Record number of new moms have been to college

Published: Friday, May 10 2013 10:40 p.m. MDT

SALT LAKE CITY — New moms are more educated than at any other time in U.S. history.

In 2011, two-thirds of new mothers had at least some college education, according to a new study by the Pew Research Center's Social and Demographic Trends project.

Of those becoming mothers for the first time, only 14 percent had not graduated from high school, according to the research, based on U.S. Census Bureau data. Research also shows that less-educated moms, while a smaller percentage of the new mom pool, tend to have a higher average number of babies over their lifetimes than those with more education.

That so many new moms have gained at least some college education is not so surprising if you look at women and their educational profiles over the past half century, said one of the report's authors. "A much higher share of women have college experience than in the past," said Gretchen Livingston, senior researcher at Pew.

"Women in general have a lot more education now ... and that means new moms are gaining more education, too," Livingston said. Besides that, she added, birth rates have declined for all age groups, but more for less-educated people than for the more-educated.

Fewer births

Birth rates are down in general, but especially among women with low educational attainment. And that has intensified since the onset of the Great Recession in late 2007. Overall, women who didn't graduate from high school have an average of 2.5 children over the course of their lives, compared to 1.7 for those with a bachelor's degree. The gap has closed "only slightly" in the last quarter-century, the report said.

"From 2008 to 2011, the number of new mothers with less than a high school diploma declined 17 percent, and the number with only a high school diploma went down 15 percent," it noted. "By contrast, the number of new mothers with some college education fell by 6 percent and the number with a bachelor's degree or more fell by just 1 percent."

Lots of studies have documented that mom's educational achievement impacts her child's well being — more schooling creates better outcomes, from an infant's birth weight to later academic achievement and cognitive test scores. What the studies don't say, though, is whether the difference is mom's educational achievement itself or whether something else that comes along with more academic achievement creates the difference.

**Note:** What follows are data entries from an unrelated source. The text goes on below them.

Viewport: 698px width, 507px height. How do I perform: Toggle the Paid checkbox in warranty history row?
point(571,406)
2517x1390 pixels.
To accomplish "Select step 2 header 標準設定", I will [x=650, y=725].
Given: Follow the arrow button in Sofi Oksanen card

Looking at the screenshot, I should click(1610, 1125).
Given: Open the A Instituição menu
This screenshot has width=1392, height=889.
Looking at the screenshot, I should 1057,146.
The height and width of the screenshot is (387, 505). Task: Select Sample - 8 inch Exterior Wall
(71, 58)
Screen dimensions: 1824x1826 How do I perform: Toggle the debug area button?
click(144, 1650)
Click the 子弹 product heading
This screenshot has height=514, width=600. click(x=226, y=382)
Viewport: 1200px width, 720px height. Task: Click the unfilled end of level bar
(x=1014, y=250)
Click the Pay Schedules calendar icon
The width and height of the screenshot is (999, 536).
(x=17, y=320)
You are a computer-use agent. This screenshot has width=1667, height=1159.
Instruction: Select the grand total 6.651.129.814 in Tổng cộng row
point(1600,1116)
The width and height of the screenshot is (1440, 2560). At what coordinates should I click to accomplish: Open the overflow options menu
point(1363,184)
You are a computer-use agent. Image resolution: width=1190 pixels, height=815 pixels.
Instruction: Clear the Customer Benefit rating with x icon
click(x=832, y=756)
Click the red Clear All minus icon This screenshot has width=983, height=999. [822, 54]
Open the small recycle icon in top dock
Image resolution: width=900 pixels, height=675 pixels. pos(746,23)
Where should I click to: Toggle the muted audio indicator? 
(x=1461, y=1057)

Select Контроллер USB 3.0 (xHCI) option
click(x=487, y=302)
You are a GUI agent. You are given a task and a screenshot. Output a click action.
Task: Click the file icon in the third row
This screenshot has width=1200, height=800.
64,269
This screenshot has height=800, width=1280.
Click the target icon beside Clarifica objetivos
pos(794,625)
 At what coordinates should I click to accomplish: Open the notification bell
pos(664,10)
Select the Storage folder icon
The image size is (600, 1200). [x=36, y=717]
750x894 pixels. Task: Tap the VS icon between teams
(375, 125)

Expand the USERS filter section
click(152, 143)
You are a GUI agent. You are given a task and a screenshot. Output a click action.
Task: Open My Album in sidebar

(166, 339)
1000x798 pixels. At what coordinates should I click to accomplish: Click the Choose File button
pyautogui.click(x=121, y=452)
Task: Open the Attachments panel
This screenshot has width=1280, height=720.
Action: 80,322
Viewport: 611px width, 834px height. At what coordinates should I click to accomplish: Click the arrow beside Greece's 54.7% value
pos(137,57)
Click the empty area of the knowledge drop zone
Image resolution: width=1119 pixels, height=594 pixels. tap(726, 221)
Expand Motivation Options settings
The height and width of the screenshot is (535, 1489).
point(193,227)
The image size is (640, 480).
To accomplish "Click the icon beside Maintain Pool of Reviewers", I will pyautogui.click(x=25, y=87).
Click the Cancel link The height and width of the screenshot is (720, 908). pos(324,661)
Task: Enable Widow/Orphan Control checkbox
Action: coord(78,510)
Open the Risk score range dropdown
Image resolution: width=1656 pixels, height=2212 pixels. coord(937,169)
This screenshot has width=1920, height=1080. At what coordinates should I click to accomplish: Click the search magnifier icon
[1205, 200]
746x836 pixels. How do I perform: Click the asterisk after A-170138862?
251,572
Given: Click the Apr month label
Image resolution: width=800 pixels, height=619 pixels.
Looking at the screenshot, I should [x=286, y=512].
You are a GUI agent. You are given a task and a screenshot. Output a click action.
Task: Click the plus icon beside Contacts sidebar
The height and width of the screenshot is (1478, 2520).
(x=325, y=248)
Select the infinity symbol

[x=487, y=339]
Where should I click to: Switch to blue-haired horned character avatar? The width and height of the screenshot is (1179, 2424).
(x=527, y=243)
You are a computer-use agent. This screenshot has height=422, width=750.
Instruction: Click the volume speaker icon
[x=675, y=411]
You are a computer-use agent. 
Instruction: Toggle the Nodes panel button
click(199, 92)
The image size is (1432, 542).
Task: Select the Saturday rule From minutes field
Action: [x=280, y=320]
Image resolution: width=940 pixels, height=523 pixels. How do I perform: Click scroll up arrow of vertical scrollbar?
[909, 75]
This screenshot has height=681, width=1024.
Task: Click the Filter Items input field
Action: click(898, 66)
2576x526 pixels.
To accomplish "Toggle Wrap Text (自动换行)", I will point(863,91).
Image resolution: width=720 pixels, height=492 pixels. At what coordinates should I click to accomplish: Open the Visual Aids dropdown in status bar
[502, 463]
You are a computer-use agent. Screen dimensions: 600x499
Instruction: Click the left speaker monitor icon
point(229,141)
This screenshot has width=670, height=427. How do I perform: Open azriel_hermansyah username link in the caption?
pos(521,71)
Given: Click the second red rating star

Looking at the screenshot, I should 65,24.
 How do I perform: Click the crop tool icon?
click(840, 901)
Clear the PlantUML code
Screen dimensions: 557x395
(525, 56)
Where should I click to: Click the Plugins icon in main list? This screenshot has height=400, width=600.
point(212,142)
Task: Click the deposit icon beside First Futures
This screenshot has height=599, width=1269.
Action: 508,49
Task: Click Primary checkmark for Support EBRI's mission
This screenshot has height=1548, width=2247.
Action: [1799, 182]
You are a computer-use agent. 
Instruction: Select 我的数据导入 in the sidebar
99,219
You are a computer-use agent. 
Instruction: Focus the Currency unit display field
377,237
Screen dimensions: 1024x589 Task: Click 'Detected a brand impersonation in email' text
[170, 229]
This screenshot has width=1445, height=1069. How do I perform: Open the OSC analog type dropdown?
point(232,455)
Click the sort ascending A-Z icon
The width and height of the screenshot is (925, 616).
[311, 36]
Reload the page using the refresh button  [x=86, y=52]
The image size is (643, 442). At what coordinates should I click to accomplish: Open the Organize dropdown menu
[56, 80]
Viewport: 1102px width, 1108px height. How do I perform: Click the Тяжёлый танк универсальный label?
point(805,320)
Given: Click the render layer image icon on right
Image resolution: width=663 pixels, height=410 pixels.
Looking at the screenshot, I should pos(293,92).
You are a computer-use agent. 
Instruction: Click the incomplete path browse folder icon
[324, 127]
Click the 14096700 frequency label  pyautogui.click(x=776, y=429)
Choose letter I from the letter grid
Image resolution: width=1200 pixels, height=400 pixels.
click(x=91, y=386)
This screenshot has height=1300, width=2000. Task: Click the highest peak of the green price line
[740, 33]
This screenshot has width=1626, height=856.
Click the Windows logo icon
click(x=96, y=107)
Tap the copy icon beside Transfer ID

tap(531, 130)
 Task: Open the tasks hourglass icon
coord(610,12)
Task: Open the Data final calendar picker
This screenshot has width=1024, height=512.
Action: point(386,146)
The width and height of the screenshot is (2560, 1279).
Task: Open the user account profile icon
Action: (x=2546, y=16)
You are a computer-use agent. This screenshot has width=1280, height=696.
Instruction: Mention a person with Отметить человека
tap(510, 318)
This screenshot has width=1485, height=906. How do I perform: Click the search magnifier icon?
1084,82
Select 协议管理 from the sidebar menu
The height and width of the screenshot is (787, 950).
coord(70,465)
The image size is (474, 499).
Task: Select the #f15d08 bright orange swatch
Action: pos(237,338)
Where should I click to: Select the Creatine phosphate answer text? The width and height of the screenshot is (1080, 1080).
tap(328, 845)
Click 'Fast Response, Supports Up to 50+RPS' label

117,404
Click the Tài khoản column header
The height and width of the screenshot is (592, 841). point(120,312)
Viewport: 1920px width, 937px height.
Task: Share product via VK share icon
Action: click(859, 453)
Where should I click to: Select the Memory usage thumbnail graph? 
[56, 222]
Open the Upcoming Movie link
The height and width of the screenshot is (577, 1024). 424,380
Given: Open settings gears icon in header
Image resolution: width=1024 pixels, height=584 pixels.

"What is irrefutable, though, is that on average the more education a woman has, the better off her children will be," wrote Livingston and study report co-author D'Vera Cohn.

"My sense is that some people have this image that less-educated people are having all the babies," Livingston said. "I think it's interesting to put out there that's not what statistics show. On one hand, it is the case that on average the less-educated have more kids than those with more education. But they are a small and shrinking set of all women and a small share of new moms."

More traditional

The new report is among a number that show a trend: Women with higher education attainment follow a more traditional life trajectory from high school to college, marriage and beyond. "Those women tend to be married when they do have their babies," Livingston said. Sixty-one percent of new moms who did not finish high school were not married when they gave birth, compared to only 9 percent of those who had earned at least a bachelor's degree.

That's true of women of childbearing age, 15 to 44, whether they have children or not. More than half (56 percent) of women of childbearing age who have a bachelor's degree are married.